The cuts came after United Nations appeals for $ 2.42 billion in funding fell by about 50% this week.
“In the closing countdown there will be much larger cuts to Yemen at a time when the country is facing the growing impact of the viral pandemic on people who are already severely malnourished and ill-equipped to cope,” Lise Grande, the chief The United Nations Office for the Coordination of Humanitarian Affairs told CNN in a phone call to Sana’a on Wednesday, the capital of the divided nation.
“General health services in 189 of the country’s 369 hospitals will begin to close in three weeks. Water and sanitation services for 8.5 million people, including 3 million children, will close in three weeks. Support Nutrition for 2.5 million children hungry for malnutrition will begin closing in 8 to 10 weeks, “he warned.
On Tuesday, donors pledged $ 1.35 billion out of the $ 2.42 billion that the United Nations said Yemen needed in a virtual conference. “The worst case scenario – which is what we are facing now – means that the death toll from the virus could outweigh the overall war, disease and hunger toll in the past five years [in Yemen]”Grande said to CNN.
According to Armed Conflict Location and Event Data Project, just over 112,000 people were killed in Yemen’s civil war in five years – 12,690 civilians were among the dead.

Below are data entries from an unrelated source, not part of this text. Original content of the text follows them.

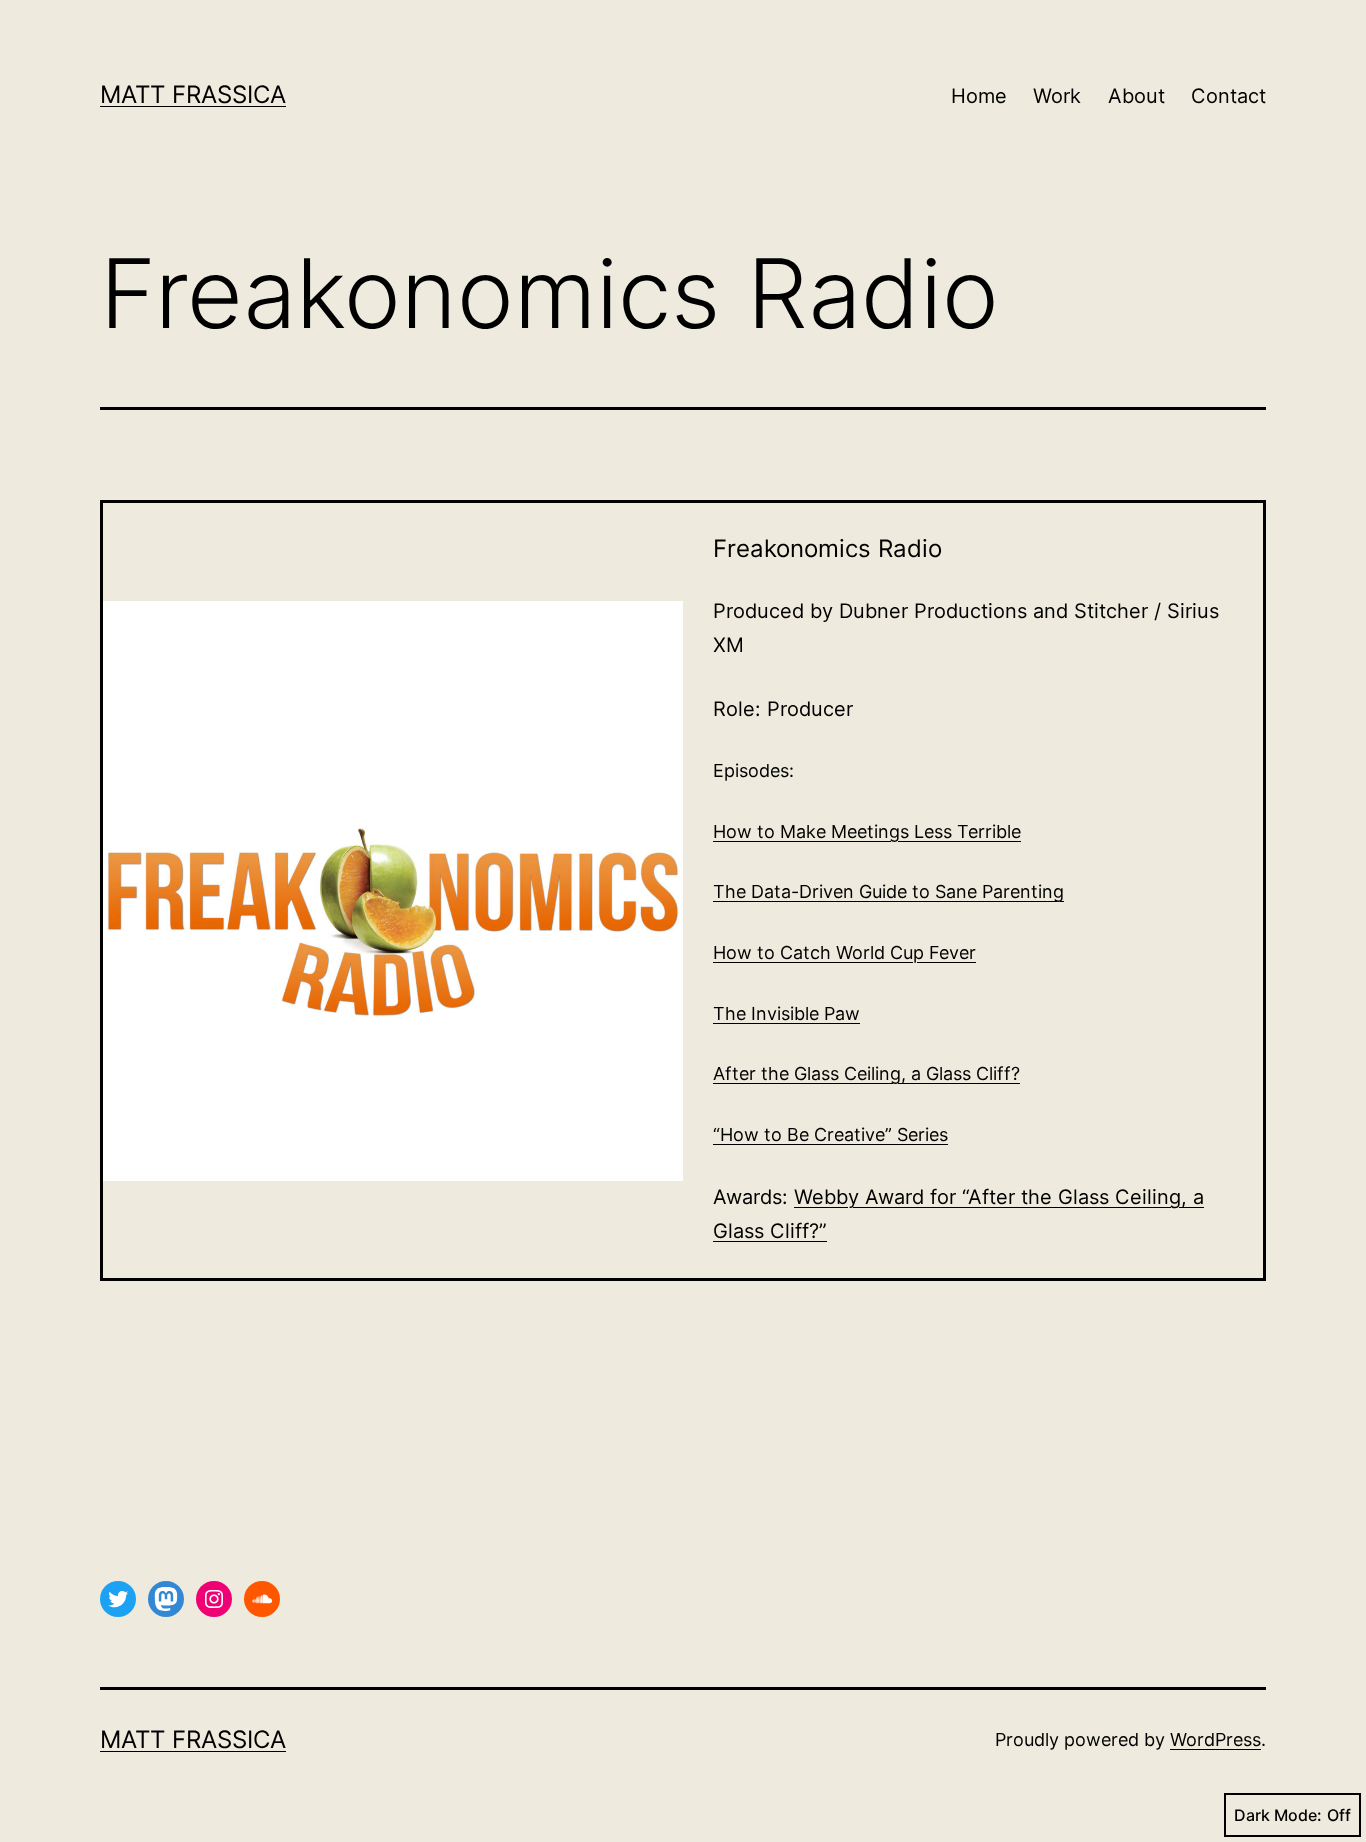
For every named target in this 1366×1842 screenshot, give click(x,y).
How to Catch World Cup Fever (844, 952)
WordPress (1215, 1739)
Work (1057, 96)
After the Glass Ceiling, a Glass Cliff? (866, 1073)
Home (979, 96)
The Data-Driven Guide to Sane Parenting (888, 891)
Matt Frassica (193, 94)
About (1136, 96)
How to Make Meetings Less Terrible (867, 831)
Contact (1228, 96)
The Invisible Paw (786, 1013)
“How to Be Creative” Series (830, 1134)
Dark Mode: (1278, 1815)
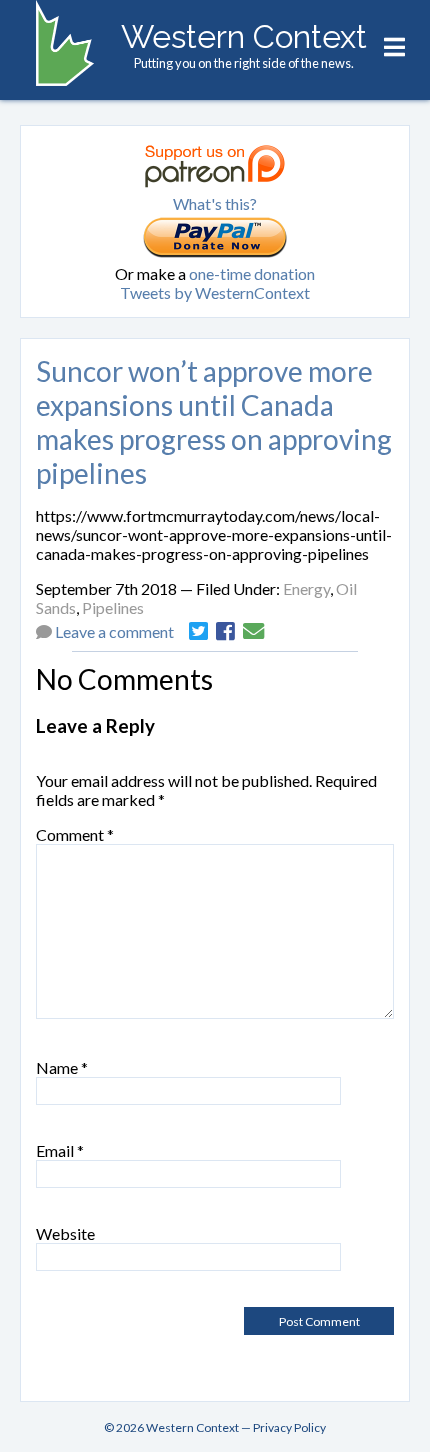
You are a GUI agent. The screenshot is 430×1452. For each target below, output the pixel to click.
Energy (306, 588)
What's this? (215, 203)
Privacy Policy (289, 1427)
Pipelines (113, 607)
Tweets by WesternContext (215, 292)
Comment (75, 834)
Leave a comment (114, 631)
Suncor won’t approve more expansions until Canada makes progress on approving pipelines (214, 422)
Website (65, 1233)
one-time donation (252, 273)
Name (62, 1067)
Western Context (244, 36)
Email (60, 1150)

Estimates on the number of people who died from disease and malnutrition in the country are very different. But the United Nations and other humanitarian organizations are providing humanitarian assistance to 10 million Yemenis. According to the United Nations, a cholera epidemic has already infected 110,000 people this year.
Four out of five Yemenis need “life-saving aid,” UN Secretary-General Antonio Guterres told the conference Tuesday, adding that Yemen had to face one of the world’s highest death tolls since Covid-19. The country has negligible ability to test for coronavirus, but medical care agencies also believe that the scope of infections could be vast.
Health services for women who gave birth in 150 UN-supported hospitals were shut down in the first wave of cuts after the funding conference this week.
Yemen’s five-year civil war pitted Houthi rebels against the internationally recognized government, which was supported by the United Arab Emirates and Saudi Arabia.
Earlier this year the Emirates withdrew their armed forces from the conflict, but continue to support the government, which is in exile in Saudi Arabia. Riyadh, meanwhile, has continued to support and finance tribal militias and its air force has had a punitive effect on the ground.
Much of the shortage of new funding is attributed to the apparent inability of Saudi Arabia, the United Arab Emirates and Kuwait to present a combined commitment which, in previous years, was about $ 1.5 billion. The United Arab Emirates and Kuwait have not offered funds to the United Nations effort this year and Saudi Arabia has offered $ 500 million of which $ 300 million specifically allocated to the United Nations.
Saudi Arabia has been eager to get out of the quicksand since late last year. The war has undermined support for Saudi Arabia in Washington, where new arms supplies to the Kingdom from the United States were only possible following the use of emergency powers by the Trump administration to circumvent a blockade of exports of arms in Saudi Arabia imposed by Congress.
Some diplomats believe that the Gulf countries’ cut of funding to the United Nations may be, in part, an attempt to force the Houti into peace talks.
Aid to areas under Houthi’s control has often been diverted and manipulated by the rebel administration of Sanaa. The United Nations World Food Program has often complained about Houtis’ diversion of food – and the United States has cut funding for the program to force improvement.
US support of $ 225 million was returned to WFP only recently after the Houthi agreed to prevent humanitarian workers from being harassed and a wide range of aid “taxes” from coming into the area under the their control.
Saudi Arabia and the United Arab Emirates say they want to continue helping Yemen with aid, but insist that they should not be diverted to Houthi’s war effort. In the Emirates it is understood that the government is trying to find ways to continue financing aid operations.
“The United Arab Emirates spared no effort in providing medical assistance to support countries affected by Covid-19 by cooperating with international organizations, where the United Arab Emirates’ assistance was $ 135 million from early March until the end. in May, “Reem al Hashimy, Emirate said the international cooperation minister in a statement to CNN.
“In addition, the UAE Red Crescent continues to work in Yemen to help our Yemeni brothers and we deeply regret the loss of two of its employees killed by terrorists in March. However, this will not deter us from handing over the our mission and humanitarian duty, “he added to Hashimy.
But it is not clear to United Nations officials how this “duty” can be fulfilled while, as a senior United Nations official said, “our operations are almost collapsing.”